Requirement:
Could you copy the entries below word for word, starting at the line that contains "Task: Create a new record with Yeni" and ending with the line that contains "Looking at the"? Leave the pictures out of your copy.

· · ·

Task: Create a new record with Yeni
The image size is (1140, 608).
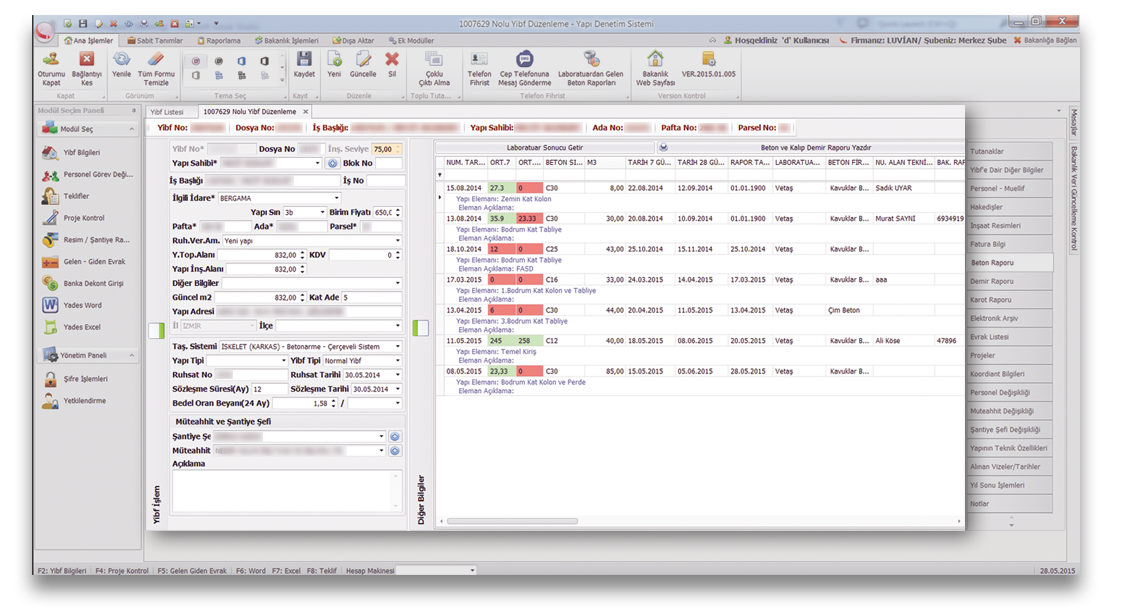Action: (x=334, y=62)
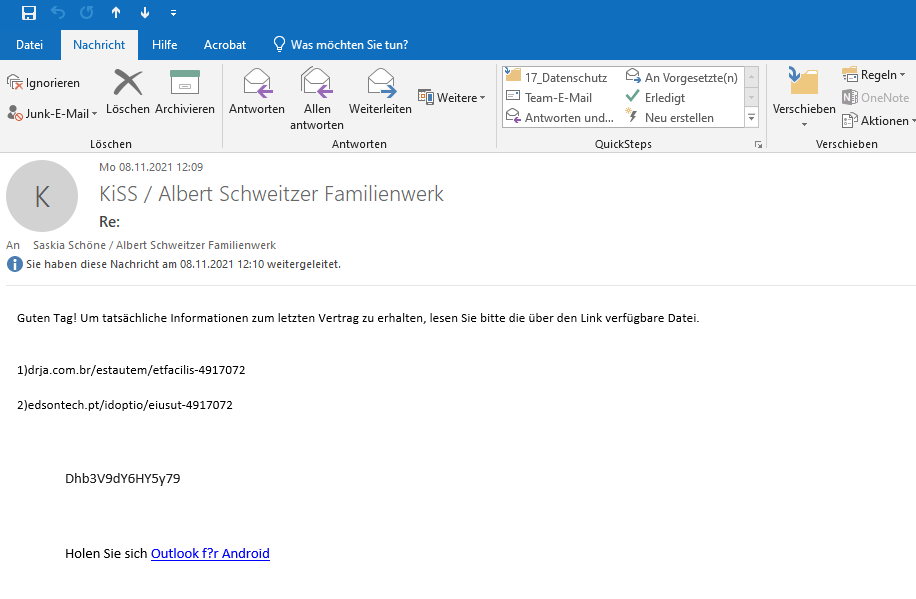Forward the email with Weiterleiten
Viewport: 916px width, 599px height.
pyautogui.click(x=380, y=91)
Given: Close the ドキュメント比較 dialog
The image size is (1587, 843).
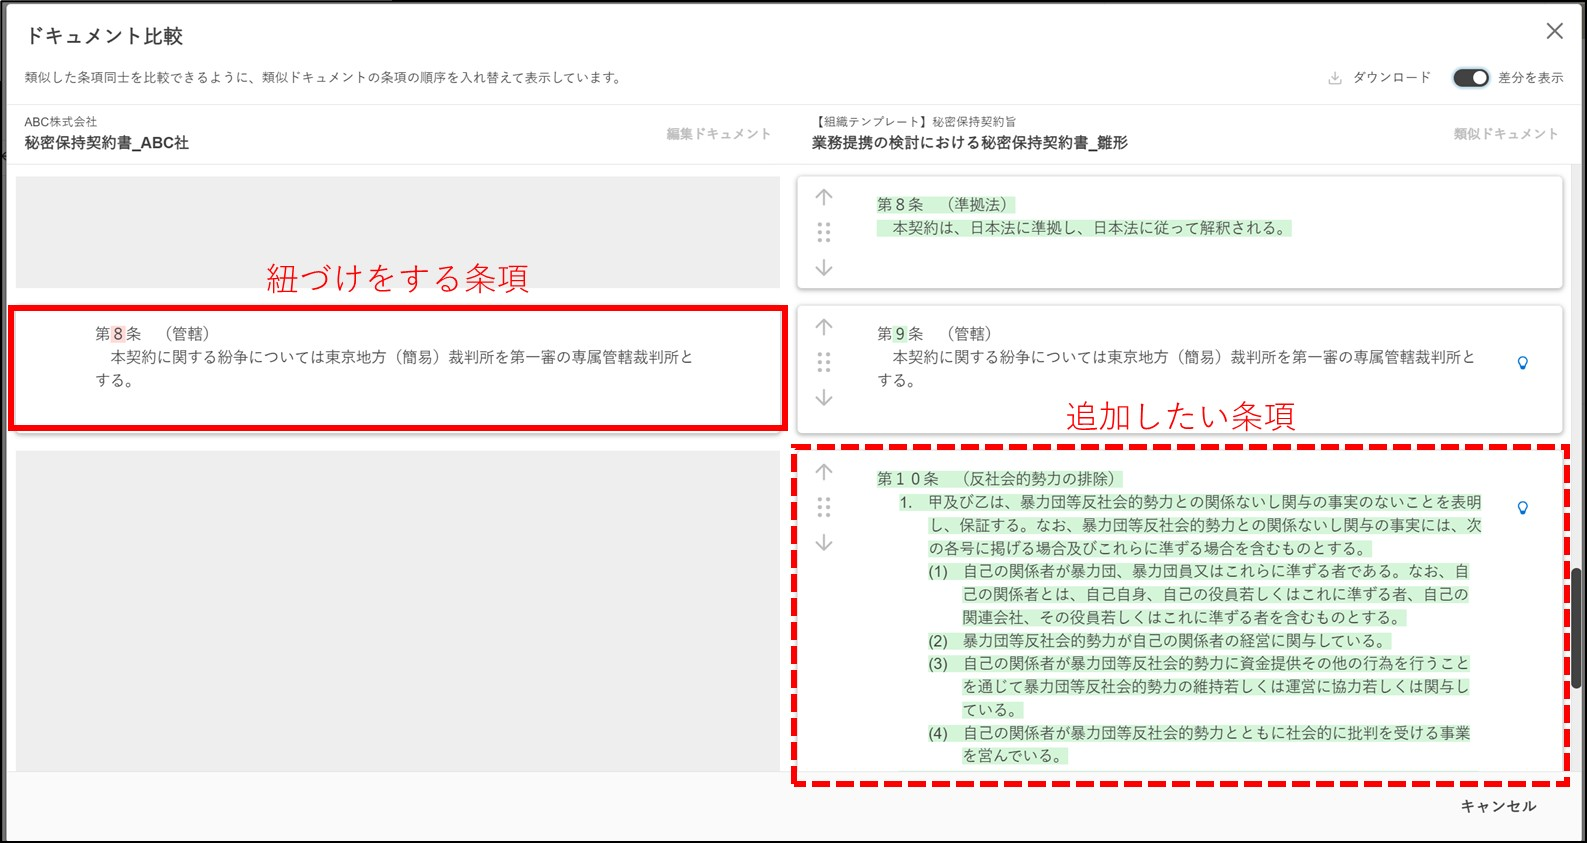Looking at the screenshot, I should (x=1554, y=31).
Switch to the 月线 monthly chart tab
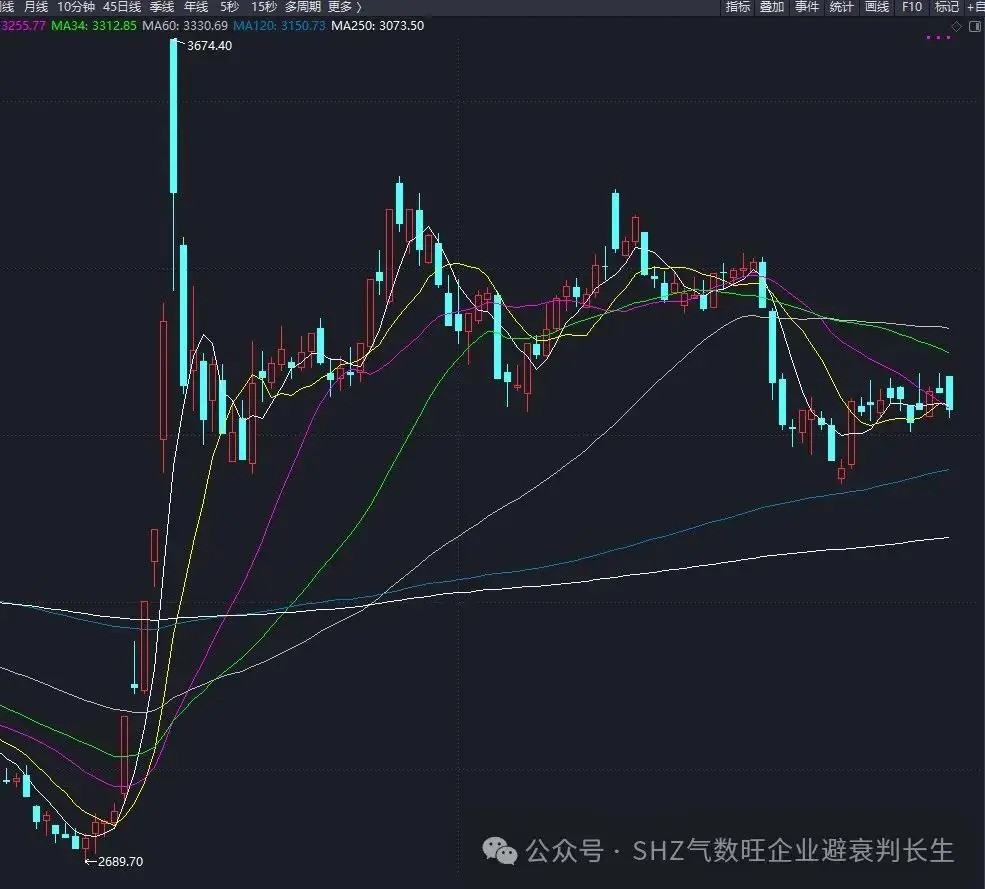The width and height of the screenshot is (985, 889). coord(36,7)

· · ·

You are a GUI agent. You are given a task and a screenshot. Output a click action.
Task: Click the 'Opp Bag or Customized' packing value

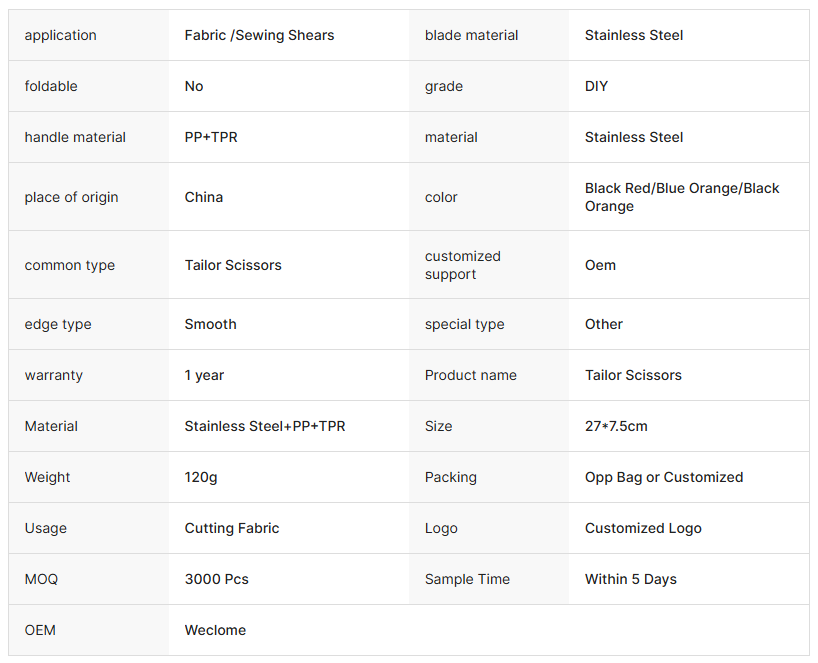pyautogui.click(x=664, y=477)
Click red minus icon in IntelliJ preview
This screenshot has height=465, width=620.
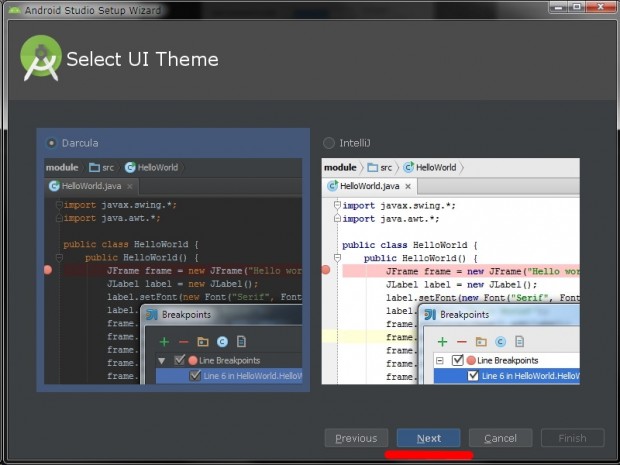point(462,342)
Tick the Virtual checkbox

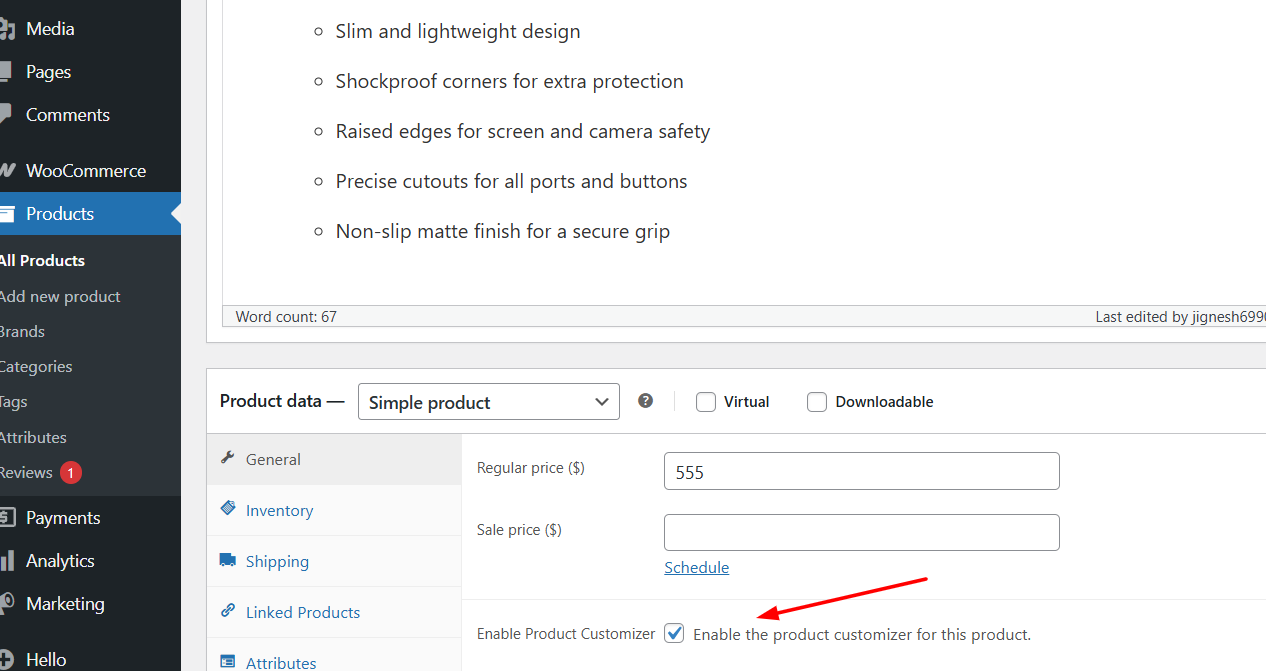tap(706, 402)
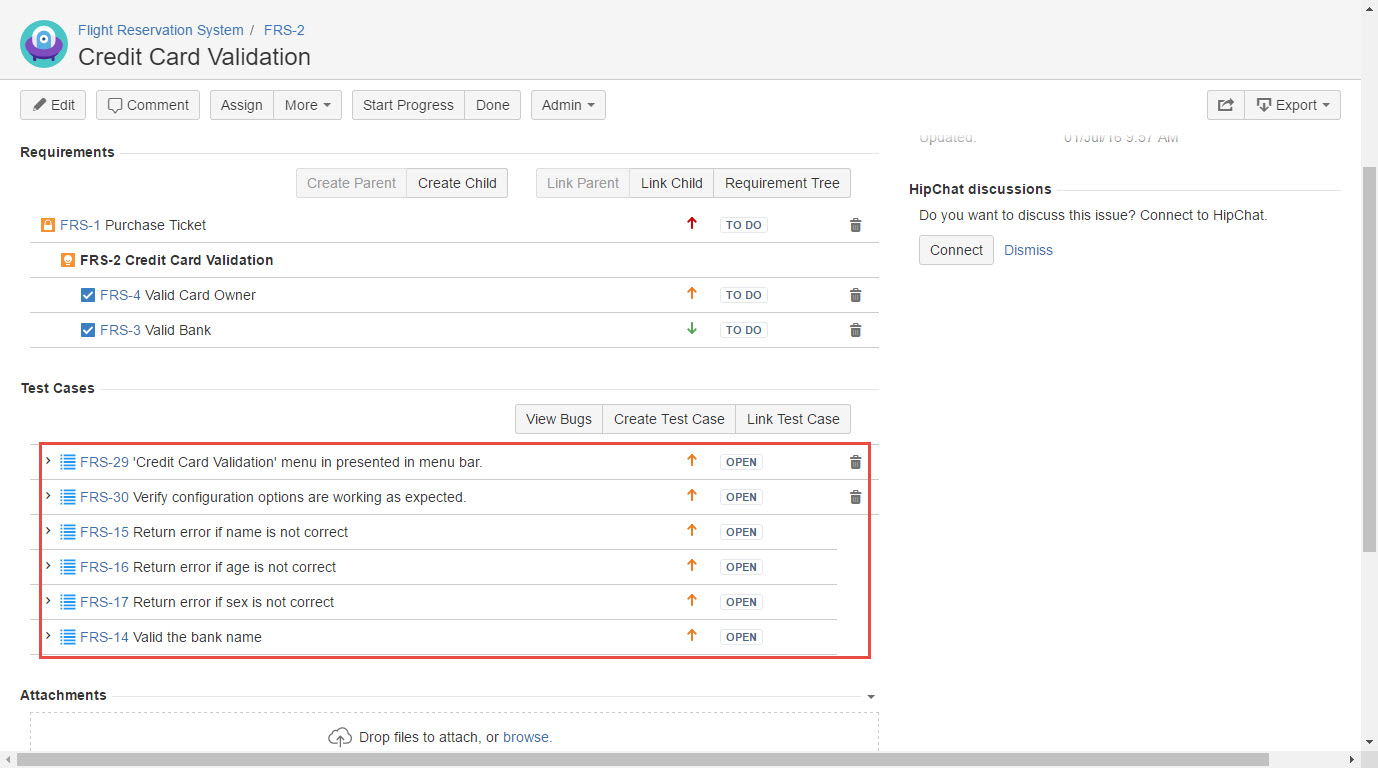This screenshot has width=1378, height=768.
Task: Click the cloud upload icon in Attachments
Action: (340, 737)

· · ·

Task result:
Task: Create a new record with Yeni
The image size is (1140, 608).
Action: (x=334, y=62)
Forward the email with Weiterleiten
Viewport: 916px width, 599px height.
pyautogui.click(x=380, y=91)
Given: Close the ドキュメント比較 dialog
The image size is (1587, 843).
Looking at the screenshot, I should (x=1554, y=31).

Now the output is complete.